In these and many applications, closely spaced laser beams of two different wavelengths are desirable.
One way to obtain closely spaced, dual wavelength laser beams is to form dual laser emission sites, or laser stripes, on a common substrate. While this enables very closely spaced beams, prior art monolithic laser arrays typically output laser beams at only one wavelength.
Various techniques are known in the prior art for producing two different wavelength laser beams from a monolithic laser array. For example, it is well known that a small amount of wavelength difference can be obtained by varying the drive conditions at each of the two lasing regions. However, the easily achievable but small wavelength difference is insufficient for most applications.
Ideally, for most desired applications, the laser elements should emit light of different widely spaced wavelengths. In a preferred monolithic structure, the laser elements would emit light across a widely spaced spectrum from infrared to blue wavelengths. One problem is that laser sources of different wavelengths require different light emission active layers; i.e. nitride semiconductor layers such as InGaN for blue lasers and arsenide semiconductor layers such as AlInGaAs for infrared lasers.
One method of achieving these larger wavelength separations is to grow a first set of active layers on a substrate to form a first lasing element which outputs light at one wavelength, and then to etch and regrow a second set of active layers next to the first to form a second lasing element at a second wavelength. However, this method requires separate crystal growths for each lasing element, something which is not easily performed.

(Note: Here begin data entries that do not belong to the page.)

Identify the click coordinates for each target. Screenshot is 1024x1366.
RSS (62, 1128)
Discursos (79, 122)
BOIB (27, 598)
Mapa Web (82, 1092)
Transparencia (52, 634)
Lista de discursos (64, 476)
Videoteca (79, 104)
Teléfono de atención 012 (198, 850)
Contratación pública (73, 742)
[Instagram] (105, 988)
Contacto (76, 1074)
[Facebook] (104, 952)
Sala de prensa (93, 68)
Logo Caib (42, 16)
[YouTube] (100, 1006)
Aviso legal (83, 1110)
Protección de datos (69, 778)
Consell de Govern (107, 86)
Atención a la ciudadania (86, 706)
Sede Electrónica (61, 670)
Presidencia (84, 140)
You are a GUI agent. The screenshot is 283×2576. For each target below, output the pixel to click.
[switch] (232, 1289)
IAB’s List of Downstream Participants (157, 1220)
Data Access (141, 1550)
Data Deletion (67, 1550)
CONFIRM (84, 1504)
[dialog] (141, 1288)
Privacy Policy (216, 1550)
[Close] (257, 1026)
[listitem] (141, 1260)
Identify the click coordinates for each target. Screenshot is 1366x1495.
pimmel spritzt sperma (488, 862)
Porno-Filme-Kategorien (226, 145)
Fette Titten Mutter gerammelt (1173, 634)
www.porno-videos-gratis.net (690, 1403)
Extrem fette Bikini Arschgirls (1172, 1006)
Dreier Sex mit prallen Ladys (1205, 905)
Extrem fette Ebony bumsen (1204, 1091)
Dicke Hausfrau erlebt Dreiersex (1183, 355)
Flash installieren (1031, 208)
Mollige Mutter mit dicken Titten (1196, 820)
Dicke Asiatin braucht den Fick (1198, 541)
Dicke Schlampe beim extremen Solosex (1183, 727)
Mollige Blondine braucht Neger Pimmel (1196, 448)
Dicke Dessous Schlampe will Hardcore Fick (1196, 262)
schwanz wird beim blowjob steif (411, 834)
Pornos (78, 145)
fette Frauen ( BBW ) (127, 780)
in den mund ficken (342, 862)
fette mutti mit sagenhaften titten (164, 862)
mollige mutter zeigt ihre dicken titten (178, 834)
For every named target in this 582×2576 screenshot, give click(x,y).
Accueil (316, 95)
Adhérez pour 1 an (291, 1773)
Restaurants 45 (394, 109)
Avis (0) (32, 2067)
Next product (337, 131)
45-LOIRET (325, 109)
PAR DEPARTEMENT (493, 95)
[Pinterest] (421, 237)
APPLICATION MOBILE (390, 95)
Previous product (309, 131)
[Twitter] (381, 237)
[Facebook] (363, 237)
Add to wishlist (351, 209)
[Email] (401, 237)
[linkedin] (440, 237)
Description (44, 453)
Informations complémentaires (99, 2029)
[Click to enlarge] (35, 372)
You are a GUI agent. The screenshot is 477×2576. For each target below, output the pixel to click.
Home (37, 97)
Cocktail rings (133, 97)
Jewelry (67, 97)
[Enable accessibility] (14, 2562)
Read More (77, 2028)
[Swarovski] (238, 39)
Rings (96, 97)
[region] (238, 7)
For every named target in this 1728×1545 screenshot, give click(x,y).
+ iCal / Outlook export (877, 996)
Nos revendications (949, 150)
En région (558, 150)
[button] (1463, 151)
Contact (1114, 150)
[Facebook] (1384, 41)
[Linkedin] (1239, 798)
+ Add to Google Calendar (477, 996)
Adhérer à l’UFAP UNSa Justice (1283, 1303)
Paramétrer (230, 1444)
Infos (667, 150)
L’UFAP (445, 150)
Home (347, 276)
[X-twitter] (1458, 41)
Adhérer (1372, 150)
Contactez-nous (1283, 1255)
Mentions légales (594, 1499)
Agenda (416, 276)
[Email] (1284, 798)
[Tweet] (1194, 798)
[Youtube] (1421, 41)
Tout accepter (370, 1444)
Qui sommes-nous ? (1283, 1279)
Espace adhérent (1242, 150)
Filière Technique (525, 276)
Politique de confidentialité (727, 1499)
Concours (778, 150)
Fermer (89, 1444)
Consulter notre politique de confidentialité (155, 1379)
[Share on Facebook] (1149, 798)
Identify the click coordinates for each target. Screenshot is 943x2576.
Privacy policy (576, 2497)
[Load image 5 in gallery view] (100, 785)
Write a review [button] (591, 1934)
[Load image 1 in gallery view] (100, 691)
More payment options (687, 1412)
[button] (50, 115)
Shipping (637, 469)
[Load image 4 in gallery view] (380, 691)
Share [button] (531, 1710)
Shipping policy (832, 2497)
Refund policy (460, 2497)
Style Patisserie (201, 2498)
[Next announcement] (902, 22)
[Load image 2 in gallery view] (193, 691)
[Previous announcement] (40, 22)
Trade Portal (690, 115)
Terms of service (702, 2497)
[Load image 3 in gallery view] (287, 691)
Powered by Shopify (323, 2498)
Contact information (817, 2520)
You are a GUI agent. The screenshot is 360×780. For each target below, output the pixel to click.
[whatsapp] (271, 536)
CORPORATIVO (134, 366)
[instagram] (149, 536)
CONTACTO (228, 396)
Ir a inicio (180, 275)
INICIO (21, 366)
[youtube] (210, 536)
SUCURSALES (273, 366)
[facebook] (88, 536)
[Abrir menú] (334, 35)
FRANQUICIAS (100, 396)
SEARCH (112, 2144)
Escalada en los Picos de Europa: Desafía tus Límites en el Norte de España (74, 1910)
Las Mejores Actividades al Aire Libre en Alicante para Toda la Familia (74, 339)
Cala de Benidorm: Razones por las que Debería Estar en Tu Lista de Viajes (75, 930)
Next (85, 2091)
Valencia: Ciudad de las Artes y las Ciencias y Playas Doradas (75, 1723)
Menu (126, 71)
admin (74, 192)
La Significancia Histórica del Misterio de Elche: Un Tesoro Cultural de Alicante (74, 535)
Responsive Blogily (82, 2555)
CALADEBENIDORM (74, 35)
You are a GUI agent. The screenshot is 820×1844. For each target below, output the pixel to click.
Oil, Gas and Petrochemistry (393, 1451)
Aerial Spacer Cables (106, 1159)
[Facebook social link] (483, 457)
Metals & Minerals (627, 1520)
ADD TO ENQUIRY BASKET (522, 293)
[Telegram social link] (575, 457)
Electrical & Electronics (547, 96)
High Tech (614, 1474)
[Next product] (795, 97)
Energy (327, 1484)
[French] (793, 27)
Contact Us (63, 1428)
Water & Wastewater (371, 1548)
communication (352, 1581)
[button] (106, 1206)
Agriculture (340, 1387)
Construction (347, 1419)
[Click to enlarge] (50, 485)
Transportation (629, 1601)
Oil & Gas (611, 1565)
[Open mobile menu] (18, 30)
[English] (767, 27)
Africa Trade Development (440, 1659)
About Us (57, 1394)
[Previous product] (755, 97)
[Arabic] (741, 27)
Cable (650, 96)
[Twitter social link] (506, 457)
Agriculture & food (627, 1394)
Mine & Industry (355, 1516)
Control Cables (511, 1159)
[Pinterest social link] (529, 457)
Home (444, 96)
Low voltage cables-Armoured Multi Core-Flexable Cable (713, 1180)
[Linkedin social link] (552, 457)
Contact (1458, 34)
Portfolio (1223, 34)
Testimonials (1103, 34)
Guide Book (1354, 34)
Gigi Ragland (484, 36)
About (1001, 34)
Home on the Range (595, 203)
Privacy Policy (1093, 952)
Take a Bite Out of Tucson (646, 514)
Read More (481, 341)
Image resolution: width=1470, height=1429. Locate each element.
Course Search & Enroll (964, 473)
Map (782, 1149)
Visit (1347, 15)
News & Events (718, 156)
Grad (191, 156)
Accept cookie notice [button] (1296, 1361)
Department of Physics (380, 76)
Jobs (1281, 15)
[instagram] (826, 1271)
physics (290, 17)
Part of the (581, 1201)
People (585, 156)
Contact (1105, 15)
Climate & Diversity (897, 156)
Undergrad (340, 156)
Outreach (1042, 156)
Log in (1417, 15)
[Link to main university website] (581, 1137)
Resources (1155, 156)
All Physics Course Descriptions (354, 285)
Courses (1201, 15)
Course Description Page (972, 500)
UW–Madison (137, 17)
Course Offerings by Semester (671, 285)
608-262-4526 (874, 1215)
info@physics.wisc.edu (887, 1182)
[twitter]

Furthermore, the arsenide semiconductor structures of infrared lasers use a different, non-compatible substrate with the nitride semiconductor structures of blue lasers. Lattice mismatching between semiconductor layers will result in poor or non-existent performance of one or more of the laser structures.
Another technique for obtaining different wavelength laser beams from a monolithic laser array is to use stacked active regions. A stacked active region monolithic array is one in which a plurality of active regions are sandwiched between common cladding layers. Each active region is comprised of a thin volume that is contained within a laser stripe. The laser stripes contain two different numbers of active regions that emit laser beams at two different wavelengths.
In a stacked active region monolithic laser array, current flows in series through the stacked active regions. The active region with the lowest bandgap energy will lase, thereby determining the wavelength of the laser beam output from that part of the array. To provide another wavelength output, the previously lowest bandgap energy active region is removed from part of the array and current is sent through the remaining stacked regions.
A major problem with stacked active region monolithic laser arrays is that they have been difficult to fabricate, even with just arsenide and phosphide semiconductor layers. The addition of nitride semiconductor layers makes optical performance nearly impossible and impractical in any real world applications.
It is an object of this invention to provide stacked active region lasers in a monolithic structure capable of outputting closely spaced, multiple wavelength laser beams in the infrared to blue wavelength spectrum.